Async Backup Operations

# Full backup
await db.pg_dump("backup.dump")
await db.pg_dump("backup.sql", format="plain")

# Restore
await db.pg_restore("backup.dump")

# CSV export/import
await db.copy_to_csv("users", "users.csv")
await db.copy_from_csv("users", "users.csv")

Async Role Management

# Create roles
await db.create_role("analyst", password="secret", login=True)
await db.create_role("readonly", login=False)

# Grant/revoke privileges
await db.grant("SELECT", "users", "readonly")
await db.grant("ALL", "orders", "analyst")
await db.revoke("INSERT", "users", "readonly")

# Role membership
await db.grant_role("readonly", "analyst")

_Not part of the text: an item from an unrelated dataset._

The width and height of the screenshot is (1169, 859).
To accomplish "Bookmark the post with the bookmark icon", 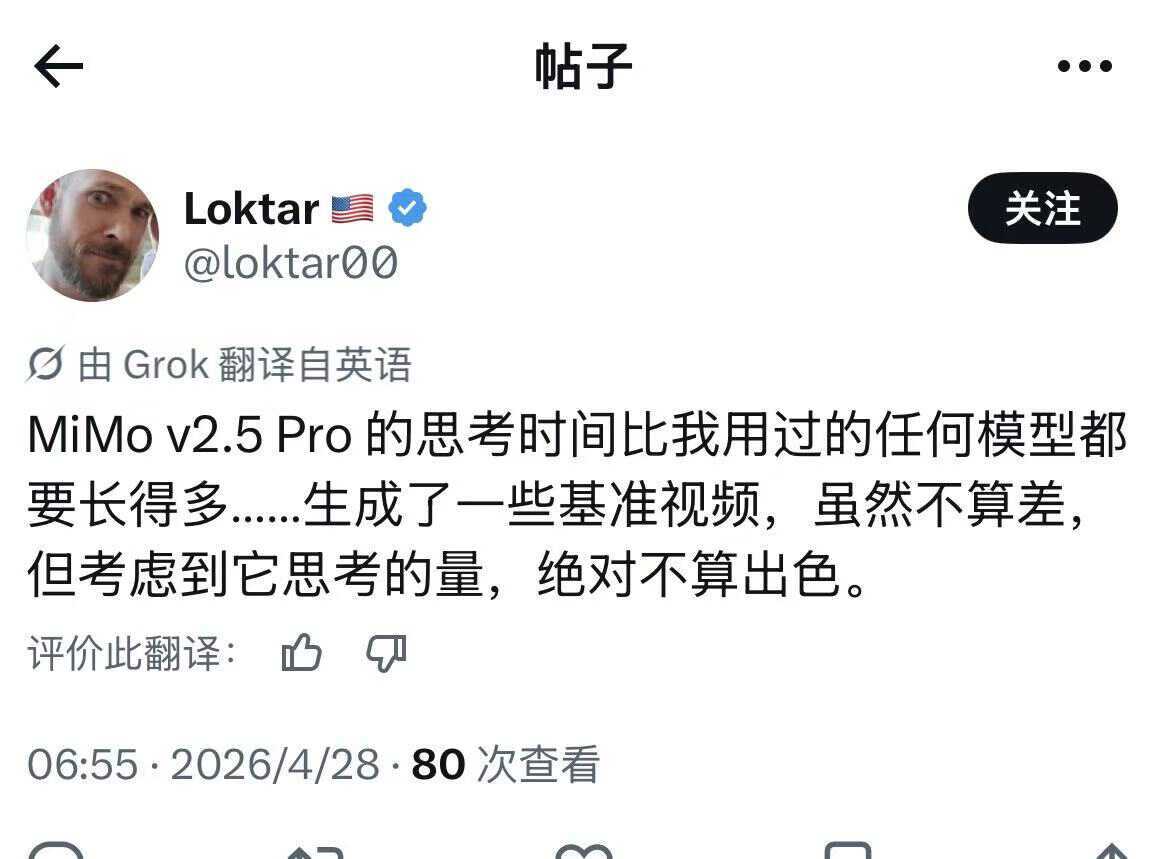I will coord(848,851).
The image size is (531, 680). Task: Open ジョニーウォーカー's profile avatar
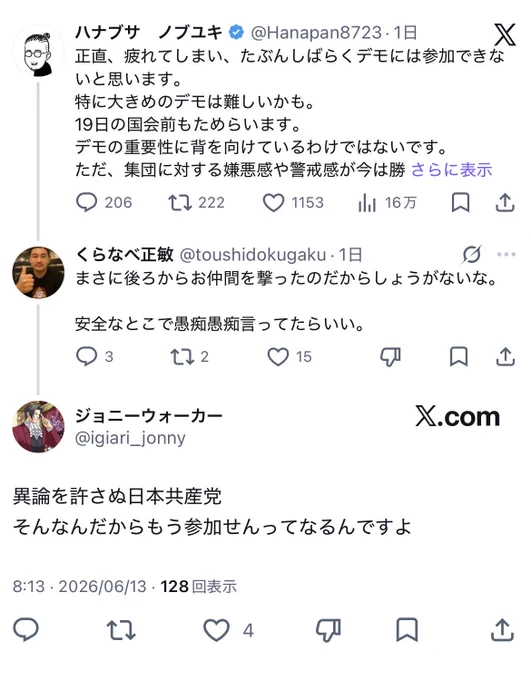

Async PostGIS & TimescaleDB

# PostGIS: Spatial indexes
await db.create_spatial_index("parcels", "geometry")

# TimescaleDB: Hypertables
await db.create_hypertable("events", "timestamp", chunk_time_interval="1 week")

# TimescaleDB: Compression
await db.enable_compression("events", segment_by="device_id", order_by="timestamp DESC")
await db.add_compression_policy("events", compress_after="30 days")

# TimescaleDB: Retention
await db.add_retention_policy("logs", drop_after="90 days")

Connection Pooling

For high-performance applications with many concurrent requests:

from pycopg import PooledDatabase, AsyncPooledDatabase

# Sync pool
db = PooledDatabase.from_env(
    min_size=5,      # Minimum connections
    max_size=20,     # Maximum connections
    max_idle=300,    # Close idle connections after 5 minutes
    timeout=30,      # Wait timeout for connection
)

# Use connections from pool
with db.connection() as conn:
    result = conn.execute("SELECT * FROM users")

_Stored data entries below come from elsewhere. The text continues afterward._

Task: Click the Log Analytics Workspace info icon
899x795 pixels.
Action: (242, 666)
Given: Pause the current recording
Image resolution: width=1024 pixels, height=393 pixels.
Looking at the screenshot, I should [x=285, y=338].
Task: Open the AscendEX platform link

# Or use simplified API (auto-manages connection)
users = db.execute("SELECT * FROM users WHERE active = %s", [True])

# Monitor pool stats
print(db.stats)
# {'pool_min': 5, 'pool_max': 20, 'pool_size': 8, 'pool_available': 5, ...}

# Resize pool dynamically
db.resize(min_size=10, max_size=50)

# Clean up
db.close()

# Async pool
async with AsyncPooledDatabase.from_env(min_size=5, max_size=20) as db:
    users = await db.execute("SELECT * FROM users")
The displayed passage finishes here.